[What you are asked to do] Please print exactly the lines from the one containing "Viewport: 402px width, 466px height." through the last line of the records, and only those. Leave out any pictures.

[Data items]
____

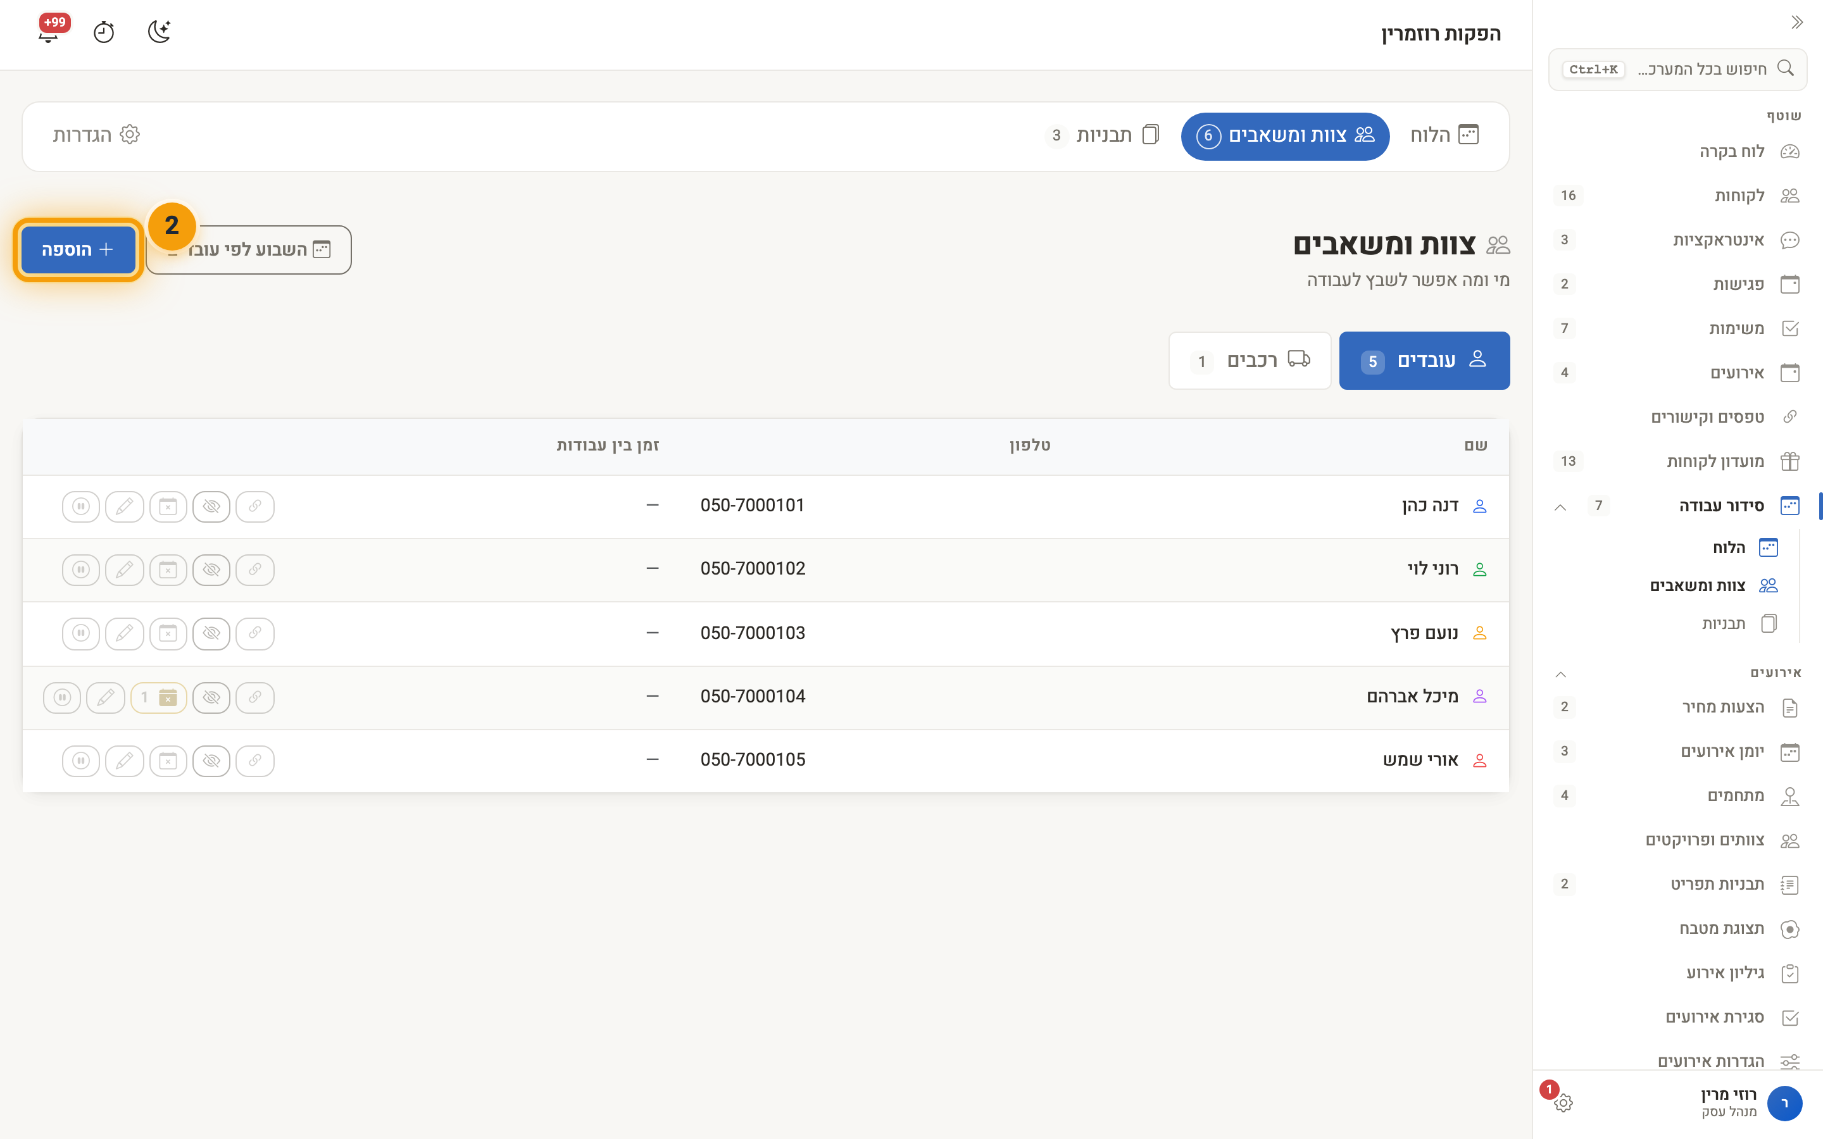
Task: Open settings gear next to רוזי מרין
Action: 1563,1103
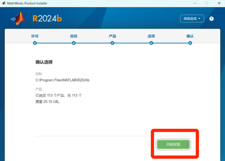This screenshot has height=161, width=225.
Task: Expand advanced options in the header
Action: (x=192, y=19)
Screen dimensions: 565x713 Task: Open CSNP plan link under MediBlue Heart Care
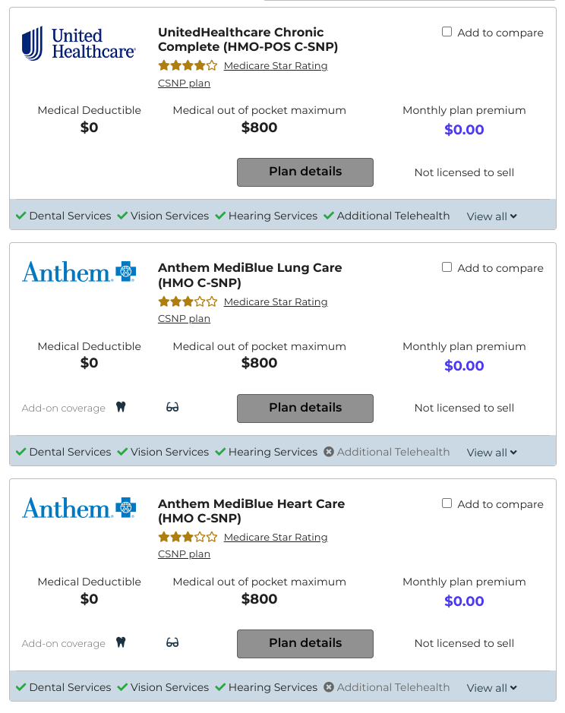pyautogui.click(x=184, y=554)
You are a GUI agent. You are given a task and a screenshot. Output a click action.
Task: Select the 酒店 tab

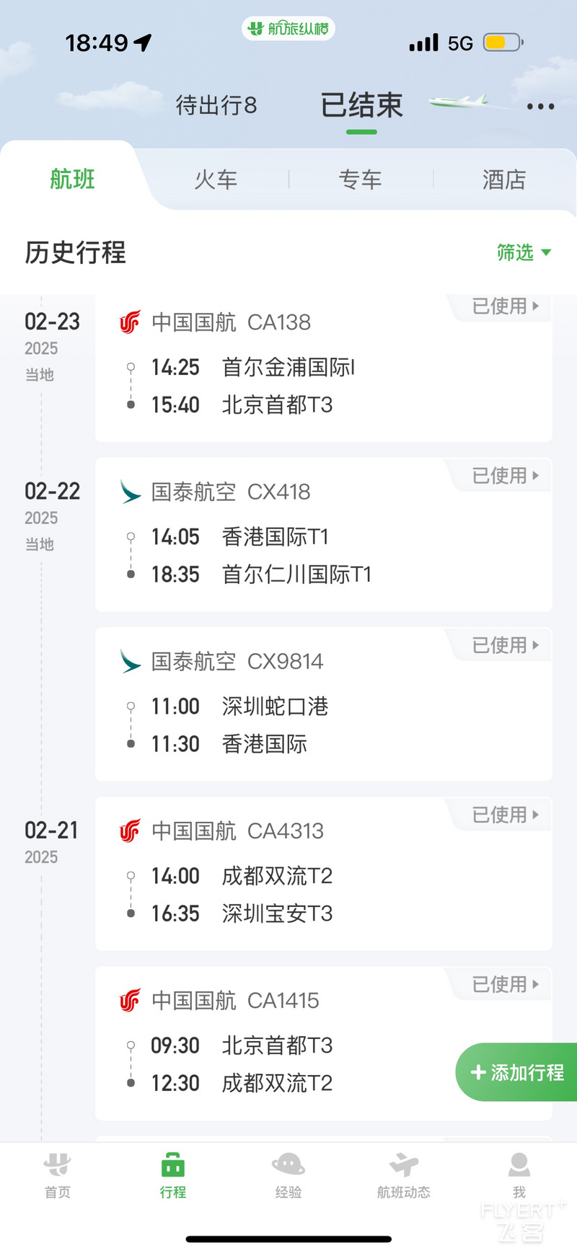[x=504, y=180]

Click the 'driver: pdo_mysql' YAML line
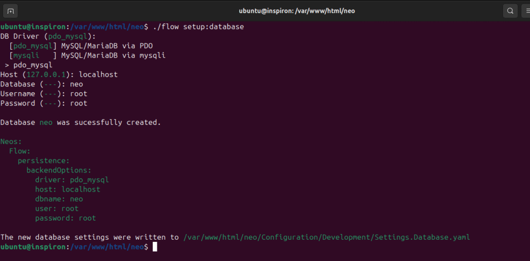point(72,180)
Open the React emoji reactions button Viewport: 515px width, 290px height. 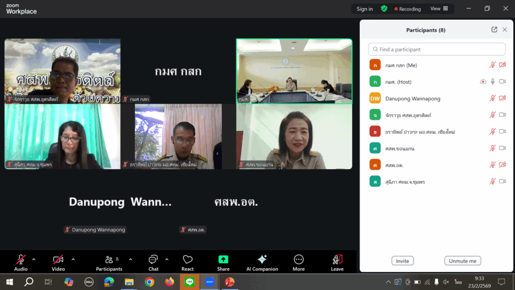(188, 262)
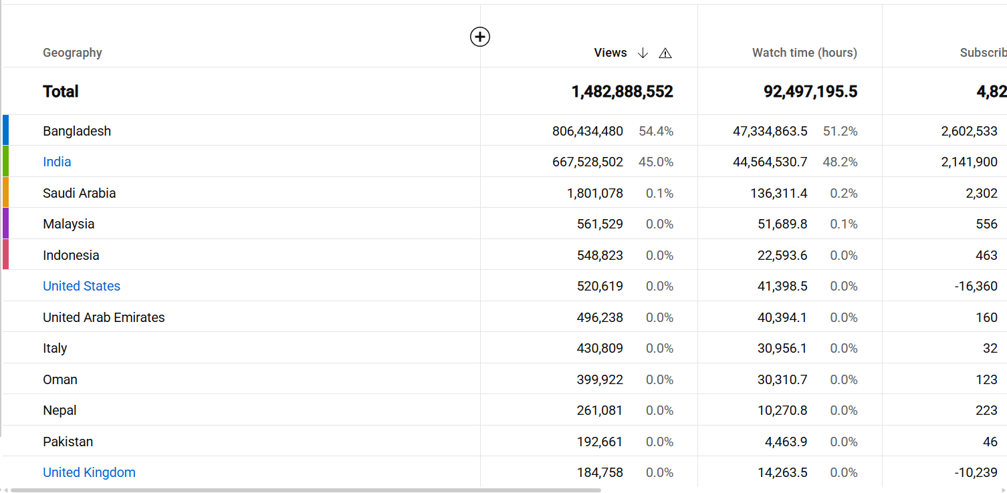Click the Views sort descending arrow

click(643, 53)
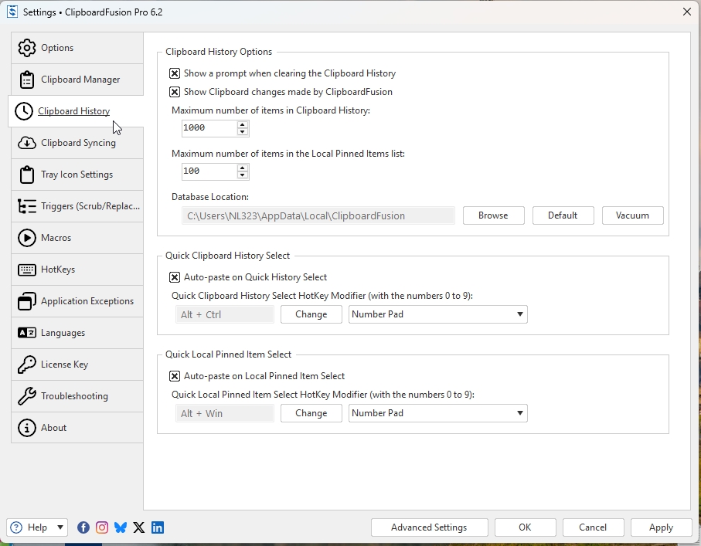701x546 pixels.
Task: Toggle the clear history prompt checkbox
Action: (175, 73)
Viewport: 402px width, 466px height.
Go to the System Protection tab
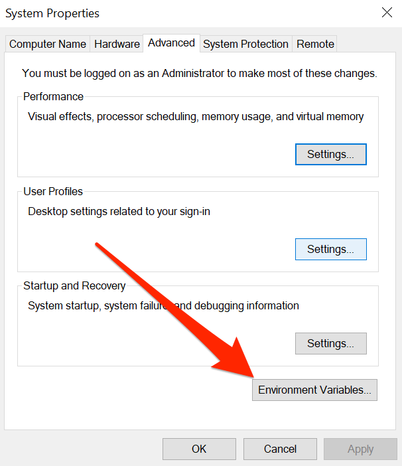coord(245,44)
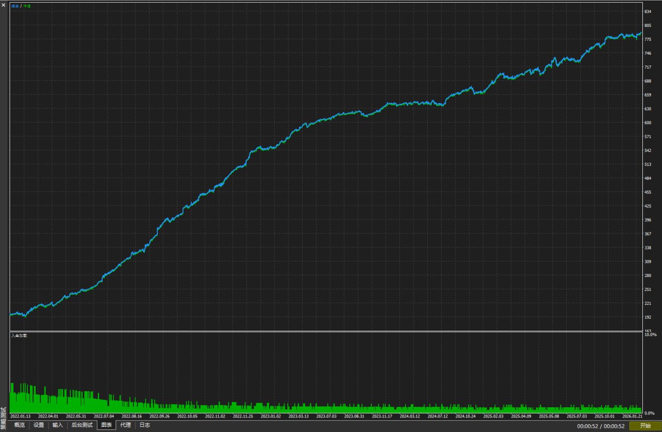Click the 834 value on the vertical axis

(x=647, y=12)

____

[Solution to the problem]
Viewport: 402px width, 466px height.
Go to the System Protection tab
coord(245,44)
Click the 834 value on the vertical axis

(x=647, y=12)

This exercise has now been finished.